From Wikipedia we learn that

Code refactoring is the process of restructuring existing computer code—changing the factoring—without changing its external behavior

So clearly not any change in the code is refactoring.

During the last few episodes I extracted many design elements from the initial primitives, and this was refactoring.

Refactoring is different than clean-up. When cleaning I care about Clean Code, Coding Standards, Clarity, etc. Refactoring is difficult to make when I don’t have Coding Standards, because the duplication is more difficult to spot.

So my recommendation is

Every once in a while clean-up the code so that you can refactor your design easier!

Refactoring

The refactoring approach during this episode is mainly focused on design. There are many reasons to do refactoring: improve clarity, design, minimize defects, exploring alternatives, etc. These are the final stages in the TDD as if you Meant It cycle, when the design elements are almost ready to be separated completely from the tests.

Clean-Up

Cleaning up is important every once in a while. Without a clean code we cannot focus on the essentials, because there is too much mess. By clean-up I mean deleting the unused methods, delete the useless comments that initially were important, having the same structure in the same place, etc.
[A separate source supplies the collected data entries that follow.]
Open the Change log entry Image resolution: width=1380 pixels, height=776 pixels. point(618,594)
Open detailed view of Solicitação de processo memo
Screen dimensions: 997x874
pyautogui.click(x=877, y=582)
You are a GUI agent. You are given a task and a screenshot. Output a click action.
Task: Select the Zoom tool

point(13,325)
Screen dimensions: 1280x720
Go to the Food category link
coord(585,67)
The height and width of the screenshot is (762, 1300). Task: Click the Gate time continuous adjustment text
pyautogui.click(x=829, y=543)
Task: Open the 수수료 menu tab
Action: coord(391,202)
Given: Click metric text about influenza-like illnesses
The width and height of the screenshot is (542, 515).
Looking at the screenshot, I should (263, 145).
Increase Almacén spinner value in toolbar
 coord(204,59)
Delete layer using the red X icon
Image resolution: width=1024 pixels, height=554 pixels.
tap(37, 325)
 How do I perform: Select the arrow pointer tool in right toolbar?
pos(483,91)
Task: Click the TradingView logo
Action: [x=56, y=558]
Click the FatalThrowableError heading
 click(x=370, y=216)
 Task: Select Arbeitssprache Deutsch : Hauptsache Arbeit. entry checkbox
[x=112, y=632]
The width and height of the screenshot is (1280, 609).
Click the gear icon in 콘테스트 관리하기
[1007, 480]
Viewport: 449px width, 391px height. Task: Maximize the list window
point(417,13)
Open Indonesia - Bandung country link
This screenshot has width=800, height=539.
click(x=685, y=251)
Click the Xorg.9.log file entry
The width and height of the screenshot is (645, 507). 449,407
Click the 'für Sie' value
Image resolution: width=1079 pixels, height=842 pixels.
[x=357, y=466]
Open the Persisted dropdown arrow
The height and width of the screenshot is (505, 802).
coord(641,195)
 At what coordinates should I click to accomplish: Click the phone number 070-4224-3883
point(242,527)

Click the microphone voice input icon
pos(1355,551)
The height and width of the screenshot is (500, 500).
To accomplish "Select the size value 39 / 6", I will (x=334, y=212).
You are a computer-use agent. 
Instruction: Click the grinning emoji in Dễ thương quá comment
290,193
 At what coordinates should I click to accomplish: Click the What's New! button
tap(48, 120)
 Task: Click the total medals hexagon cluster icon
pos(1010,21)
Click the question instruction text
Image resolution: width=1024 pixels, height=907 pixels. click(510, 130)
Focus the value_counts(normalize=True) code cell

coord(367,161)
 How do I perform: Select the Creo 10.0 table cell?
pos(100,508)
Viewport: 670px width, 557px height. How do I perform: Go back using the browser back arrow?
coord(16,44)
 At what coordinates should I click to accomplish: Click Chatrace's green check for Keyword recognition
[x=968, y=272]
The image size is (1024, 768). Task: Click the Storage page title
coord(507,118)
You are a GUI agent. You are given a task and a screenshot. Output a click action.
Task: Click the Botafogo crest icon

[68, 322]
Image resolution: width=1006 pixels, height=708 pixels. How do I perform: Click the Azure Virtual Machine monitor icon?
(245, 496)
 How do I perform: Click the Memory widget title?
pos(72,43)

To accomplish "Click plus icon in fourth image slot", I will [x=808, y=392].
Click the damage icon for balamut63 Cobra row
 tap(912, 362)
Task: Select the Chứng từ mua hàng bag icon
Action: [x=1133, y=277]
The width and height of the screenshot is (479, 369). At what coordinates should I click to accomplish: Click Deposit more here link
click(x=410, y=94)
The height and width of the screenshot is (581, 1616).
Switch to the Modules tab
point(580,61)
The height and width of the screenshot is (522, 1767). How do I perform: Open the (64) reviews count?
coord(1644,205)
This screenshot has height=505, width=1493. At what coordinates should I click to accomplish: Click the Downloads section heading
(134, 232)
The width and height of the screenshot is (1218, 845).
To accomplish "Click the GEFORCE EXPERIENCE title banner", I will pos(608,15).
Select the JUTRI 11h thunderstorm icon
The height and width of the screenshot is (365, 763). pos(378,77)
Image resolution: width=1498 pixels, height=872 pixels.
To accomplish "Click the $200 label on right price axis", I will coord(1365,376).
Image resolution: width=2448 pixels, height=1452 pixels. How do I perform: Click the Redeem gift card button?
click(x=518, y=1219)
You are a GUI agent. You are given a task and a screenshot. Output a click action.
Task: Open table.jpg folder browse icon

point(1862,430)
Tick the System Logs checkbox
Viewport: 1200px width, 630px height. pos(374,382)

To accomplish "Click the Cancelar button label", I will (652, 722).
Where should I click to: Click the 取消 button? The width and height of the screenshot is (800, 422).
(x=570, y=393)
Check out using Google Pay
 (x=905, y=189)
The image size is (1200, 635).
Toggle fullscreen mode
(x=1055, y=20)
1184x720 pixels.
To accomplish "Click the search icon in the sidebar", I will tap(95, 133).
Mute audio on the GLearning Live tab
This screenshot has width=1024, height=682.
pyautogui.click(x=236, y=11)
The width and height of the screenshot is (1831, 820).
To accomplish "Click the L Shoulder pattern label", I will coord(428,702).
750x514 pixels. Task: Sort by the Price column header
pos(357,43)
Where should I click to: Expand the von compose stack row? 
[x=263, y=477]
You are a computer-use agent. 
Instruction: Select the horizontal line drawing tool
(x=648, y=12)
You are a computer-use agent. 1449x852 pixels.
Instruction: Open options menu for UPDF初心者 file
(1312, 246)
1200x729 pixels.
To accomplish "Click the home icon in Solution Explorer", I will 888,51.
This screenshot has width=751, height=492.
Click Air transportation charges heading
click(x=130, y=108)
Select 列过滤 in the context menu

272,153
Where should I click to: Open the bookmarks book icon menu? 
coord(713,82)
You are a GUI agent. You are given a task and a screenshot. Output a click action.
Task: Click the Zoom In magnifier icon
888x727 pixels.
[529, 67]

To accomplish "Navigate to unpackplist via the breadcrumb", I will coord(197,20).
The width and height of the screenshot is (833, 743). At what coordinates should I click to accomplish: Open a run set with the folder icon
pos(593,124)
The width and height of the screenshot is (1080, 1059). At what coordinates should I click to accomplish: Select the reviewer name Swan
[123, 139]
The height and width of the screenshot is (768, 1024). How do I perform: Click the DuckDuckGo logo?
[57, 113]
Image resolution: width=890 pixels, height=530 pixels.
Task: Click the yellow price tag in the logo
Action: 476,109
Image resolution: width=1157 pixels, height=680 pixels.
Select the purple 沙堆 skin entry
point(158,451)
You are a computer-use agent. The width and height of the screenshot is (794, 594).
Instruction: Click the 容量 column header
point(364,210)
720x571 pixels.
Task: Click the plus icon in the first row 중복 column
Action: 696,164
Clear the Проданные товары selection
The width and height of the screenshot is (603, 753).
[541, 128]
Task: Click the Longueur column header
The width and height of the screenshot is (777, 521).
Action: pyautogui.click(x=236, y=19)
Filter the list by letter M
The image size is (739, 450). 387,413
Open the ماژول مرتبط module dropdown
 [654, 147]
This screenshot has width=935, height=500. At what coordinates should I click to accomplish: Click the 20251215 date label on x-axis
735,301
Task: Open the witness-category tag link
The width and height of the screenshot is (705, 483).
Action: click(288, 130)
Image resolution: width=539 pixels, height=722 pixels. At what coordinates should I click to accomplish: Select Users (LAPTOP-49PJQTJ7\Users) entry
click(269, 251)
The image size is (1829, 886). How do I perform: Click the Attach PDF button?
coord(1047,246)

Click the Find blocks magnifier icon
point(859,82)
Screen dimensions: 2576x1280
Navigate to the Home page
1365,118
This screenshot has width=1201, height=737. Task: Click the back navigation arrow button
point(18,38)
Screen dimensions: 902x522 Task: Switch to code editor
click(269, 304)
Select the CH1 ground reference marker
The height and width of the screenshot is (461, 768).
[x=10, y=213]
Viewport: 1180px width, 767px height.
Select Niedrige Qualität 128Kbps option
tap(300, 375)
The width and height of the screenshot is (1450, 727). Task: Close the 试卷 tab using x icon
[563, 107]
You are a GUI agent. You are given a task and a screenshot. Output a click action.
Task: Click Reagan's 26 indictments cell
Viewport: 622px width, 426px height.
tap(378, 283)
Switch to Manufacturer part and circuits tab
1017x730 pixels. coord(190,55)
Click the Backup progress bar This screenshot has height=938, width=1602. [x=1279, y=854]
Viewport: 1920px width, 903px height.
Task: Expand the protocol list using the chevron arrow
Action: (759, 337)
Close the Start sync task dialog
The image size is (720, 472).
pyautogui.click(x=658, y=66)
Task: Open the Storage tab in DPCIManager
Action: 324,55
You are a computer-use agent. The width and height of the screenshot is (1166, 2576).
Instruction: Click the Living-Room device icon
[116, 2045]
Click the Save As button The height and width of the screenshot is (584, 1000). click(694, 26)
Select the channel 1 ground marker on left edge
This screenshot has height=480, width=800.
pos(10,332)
I really like having classes look the same: constants at the top, fields, constructor, public methods, private methods. And also having always the same spacing between methods, parameters, etc. All these have to do with the coding standards I use.

Coding standards are useful because they let me focus on what I need to refactor. I can easier see duplication between classes if they are structured the same.

Video

Check the video below with the codecast:

 

What’s Next?

Check the next episode on TDD as if you Meant it here: http://blog.adrianbolboaca.ro/evolutionary-design

On the same page you can find more ideas on Evolutionary Design.

Credits

Many thanks to Keith Braithwaite for creating the concept of TDD as if you Meant It

Teddy bear thanks to Erik Talboom for all the pairing, discussions that lead to so many twists we discovered together with TDD as if you Meant It.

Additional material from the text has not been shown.